Set the listing down exactly; no pictures.

(AVAILABLE DATA)

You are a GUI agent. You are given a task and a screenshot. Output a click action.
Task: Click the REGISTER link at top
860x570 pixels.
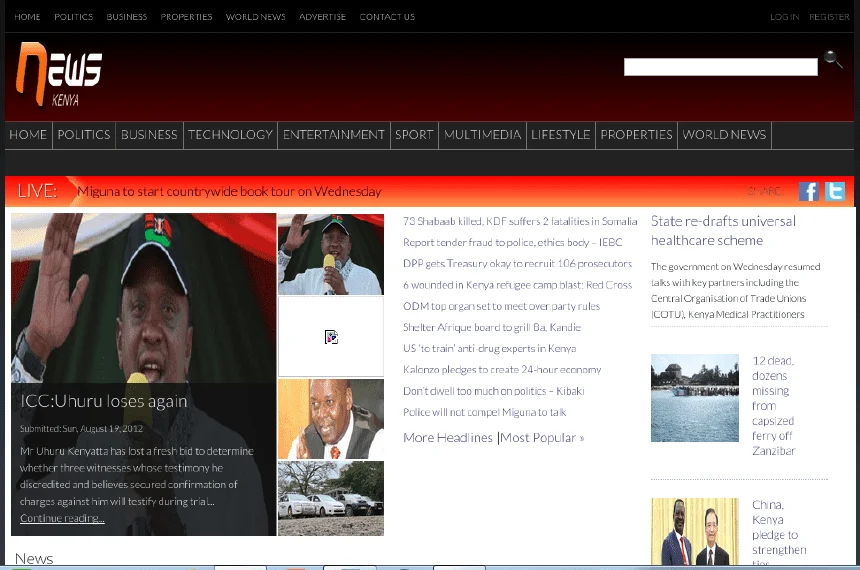pos(829,17)
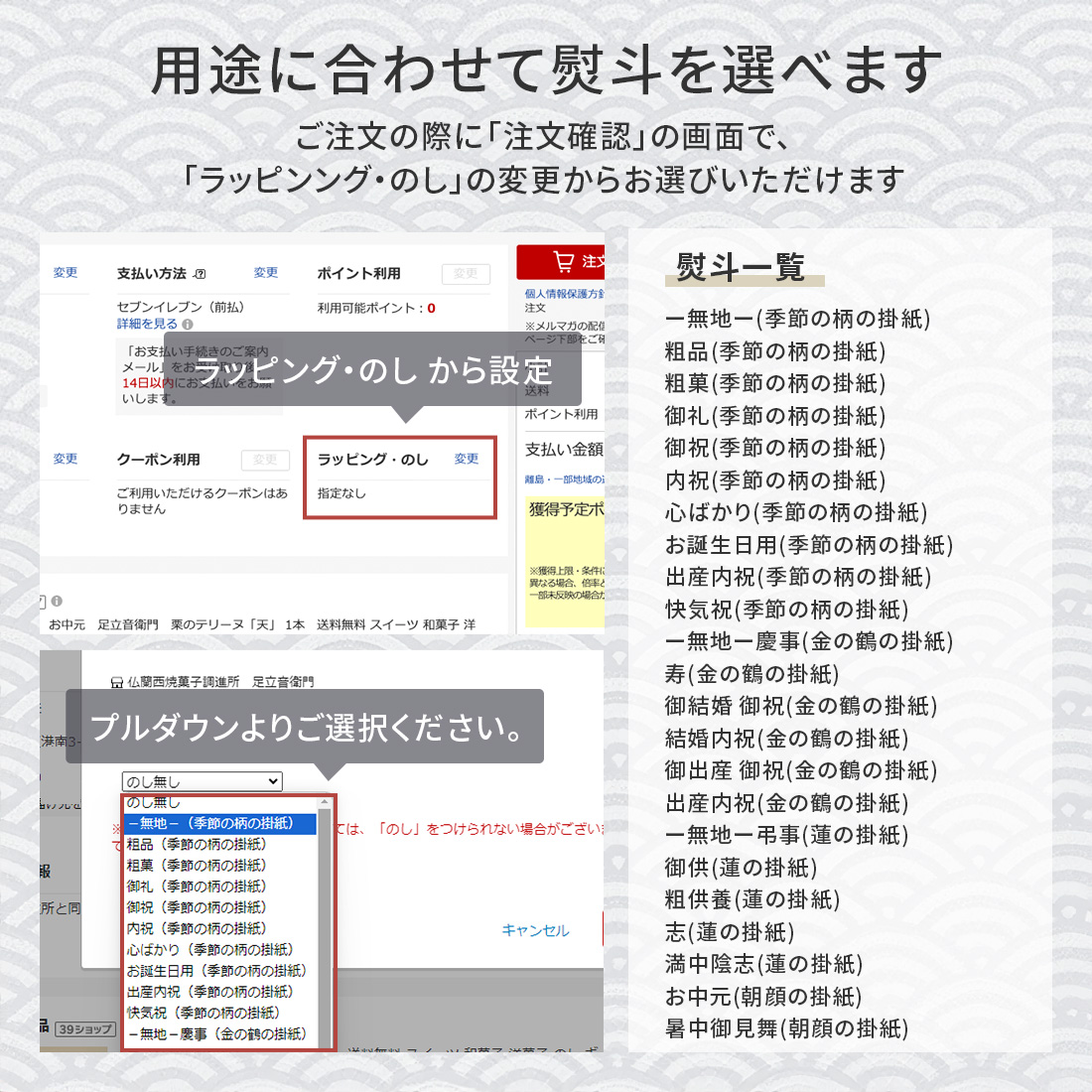Choose －無地－慶事（金の鶴の掛紙） option

(215, 1034)
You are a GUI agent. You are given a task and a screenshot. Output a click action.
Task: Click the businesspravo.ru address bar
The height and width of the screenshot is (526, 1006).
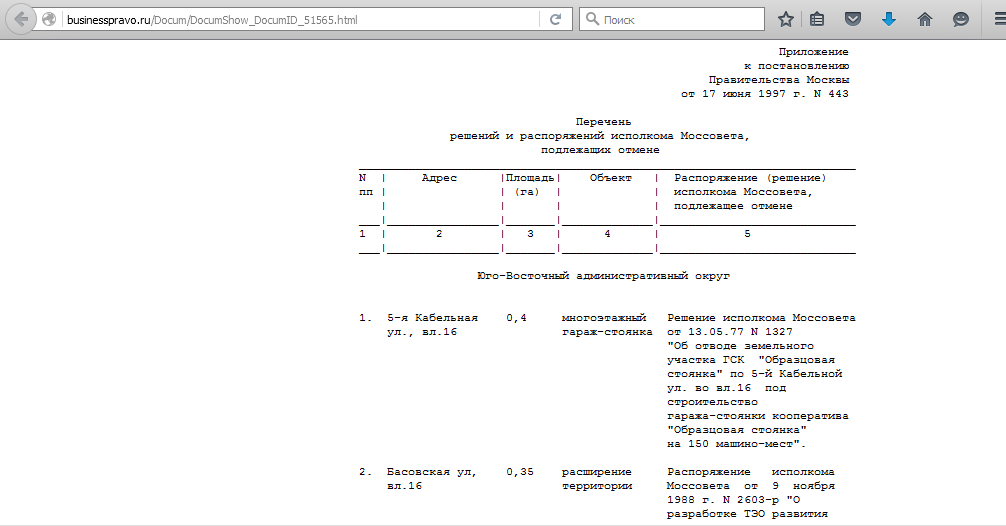point(300,19)
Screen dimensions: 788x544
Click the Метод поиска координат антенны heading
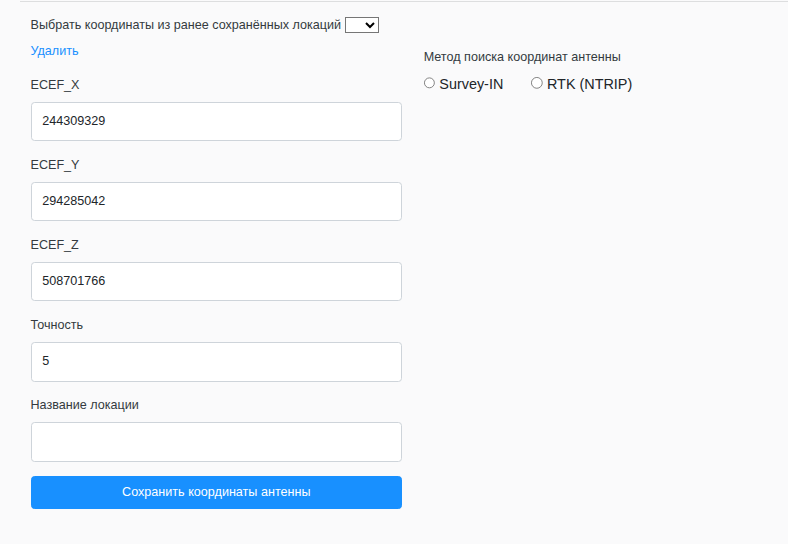click(522, 57)
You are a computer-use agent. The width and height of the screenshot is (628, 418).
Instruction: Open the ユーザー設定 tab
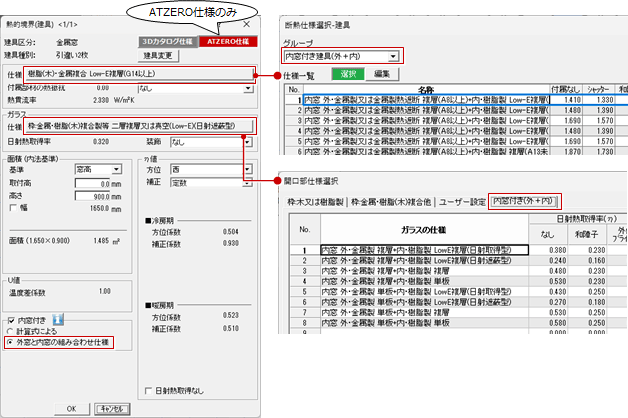coord(456,201)
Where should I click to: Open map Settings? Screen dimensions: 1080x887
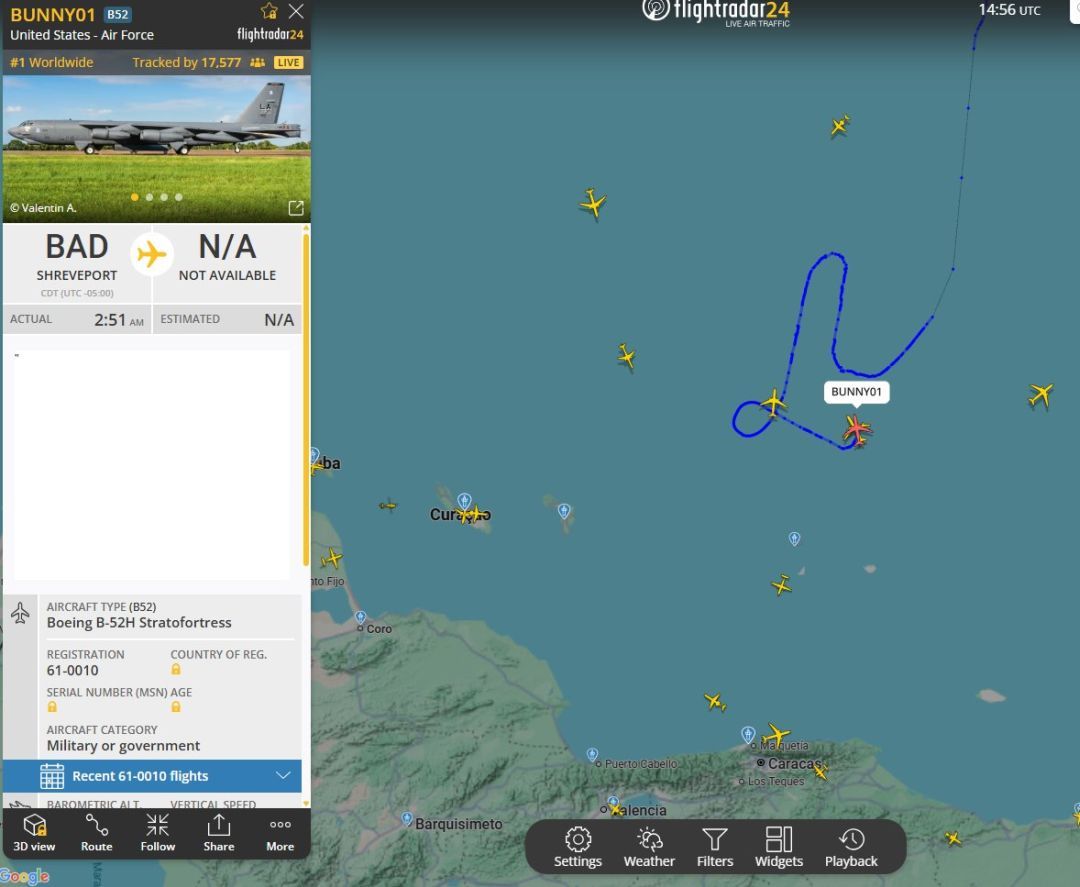tap(578, 846)
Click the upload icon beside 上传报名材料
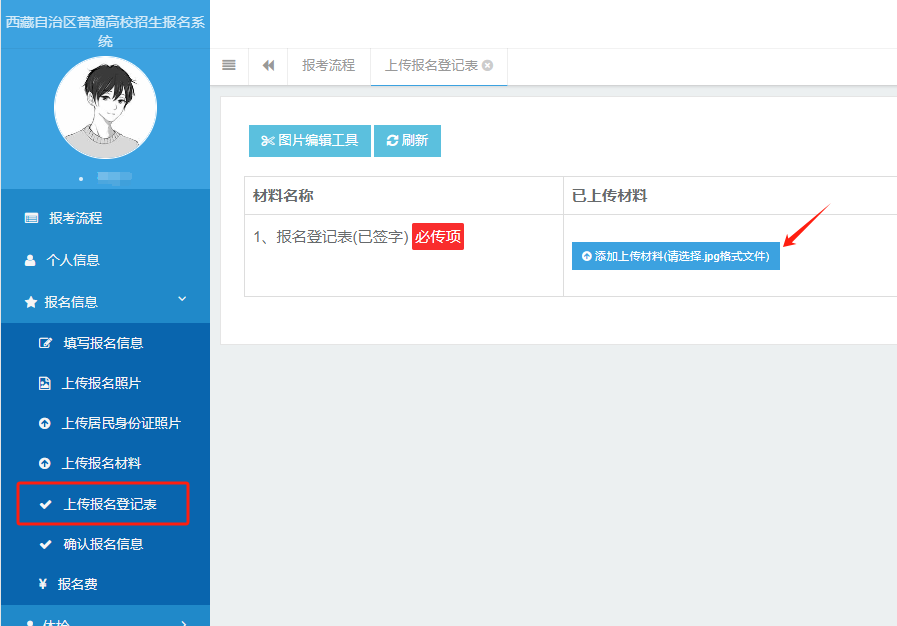Viewport: 897px width, 626px height. pos(45,462)
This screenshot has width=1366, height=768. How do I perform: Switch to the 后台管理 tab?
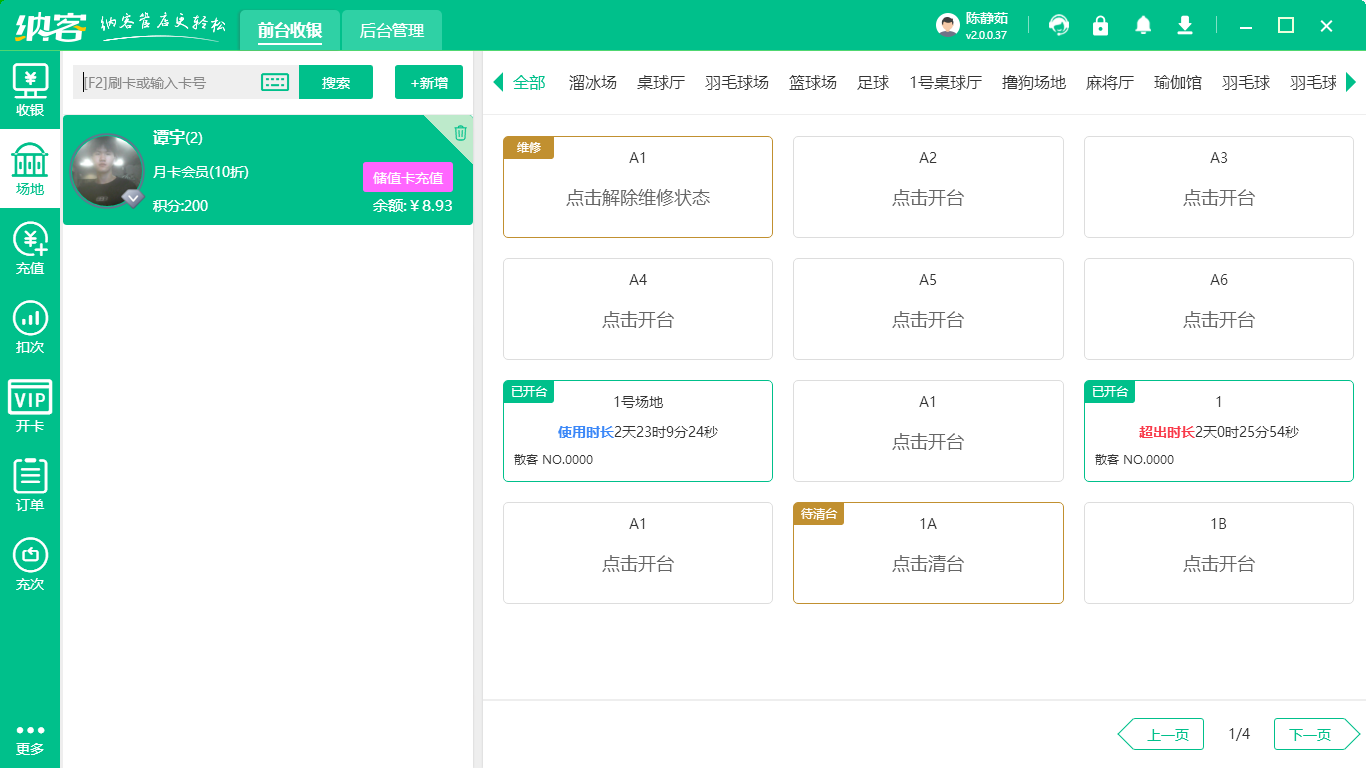click(391, 31)
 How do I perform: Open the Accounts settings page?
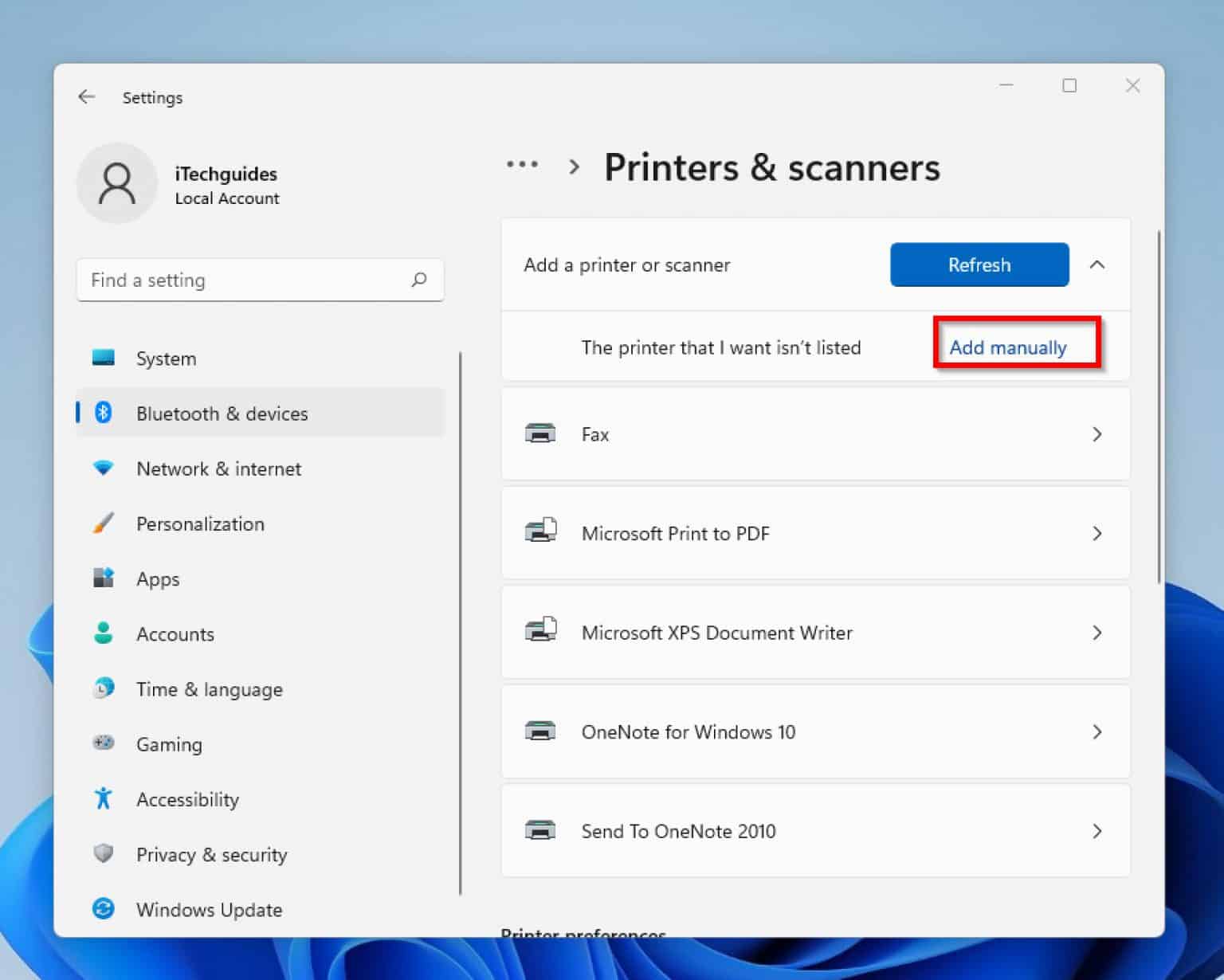pos(175,633)
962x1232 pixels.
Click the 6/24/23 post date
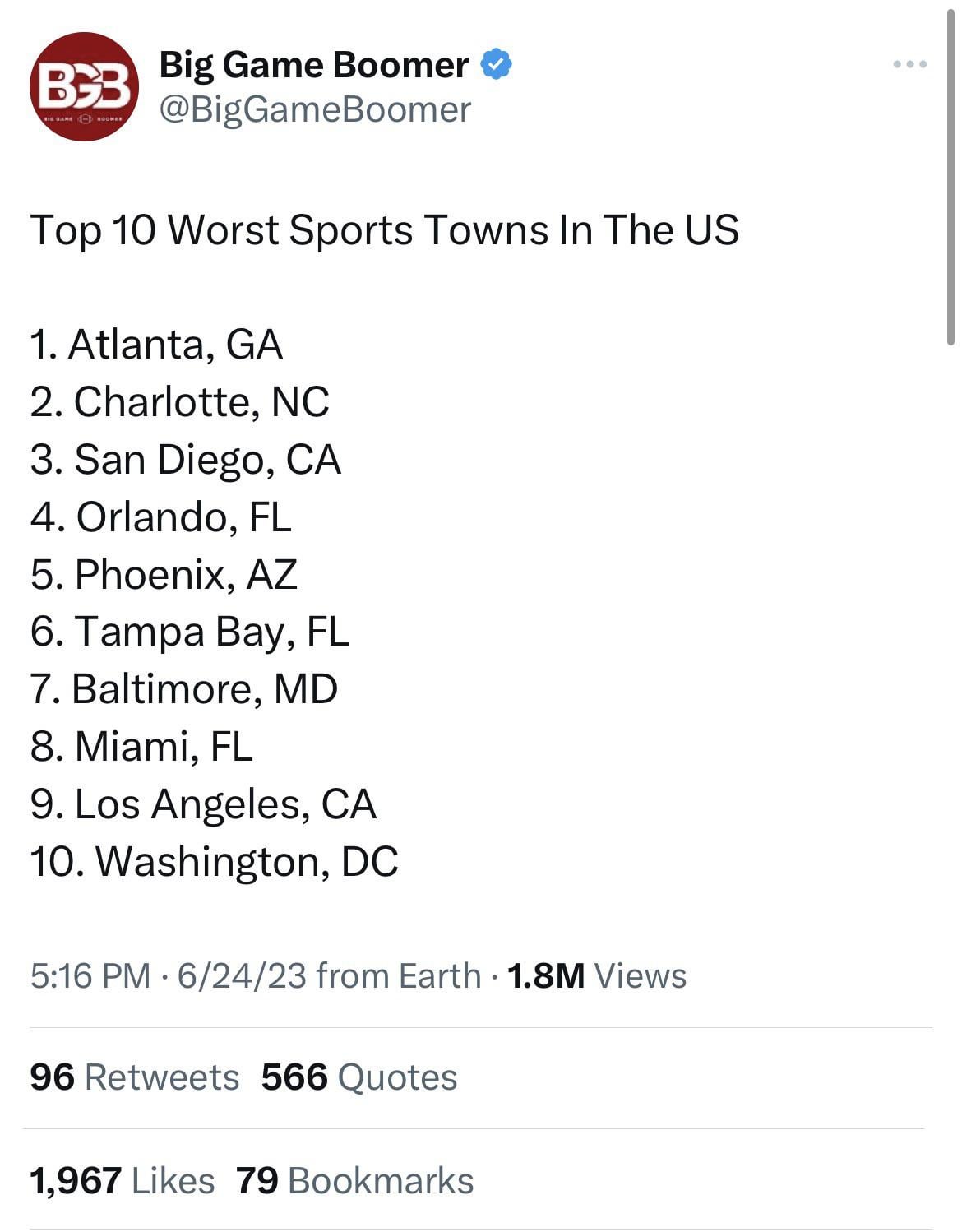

(End AVAILABLE DATA)

* [WRITTEN RESPONSE]
You are a GUI agent. You are given a task and a screenshot. Output a click action.
Task: Click the REGISTER link at top
860x570 pixels.
pos(829,17)
Choose －無地－慶事（金の鶴の掛紙） option

(215, 1034)
You are a GUI agent. You are given a task and a screenshot. Output a click action.
Task: Click the businesspravo.ru address bar
The height and width of the screenshot is (526, 1006).
point(300,19)
Screen dimensions: 788x544
Click the Метод поиска координат антенны heading
click(522, 57)
You are a computer-use agent. The width and height of the screenshot is (628, 418).
Instruction: Open the ユーザー設定 tab
coord(456,201)
Where should I click to: Open map Settings? Screen dimensions: 1080x887
tap(578, 846)
Click the upload icon beside 上传报名材料
Viewport: 897px width, 626px height. pos(45,462)
This screenshot has width=1366, height=768. How do I perform: Switch to the 后台管理 tab?
click(391, 31)
 How do I perform: Open the Accounts settings page?
pos(175,633)
962x1232 pixels.
Click the 6/24/23 post date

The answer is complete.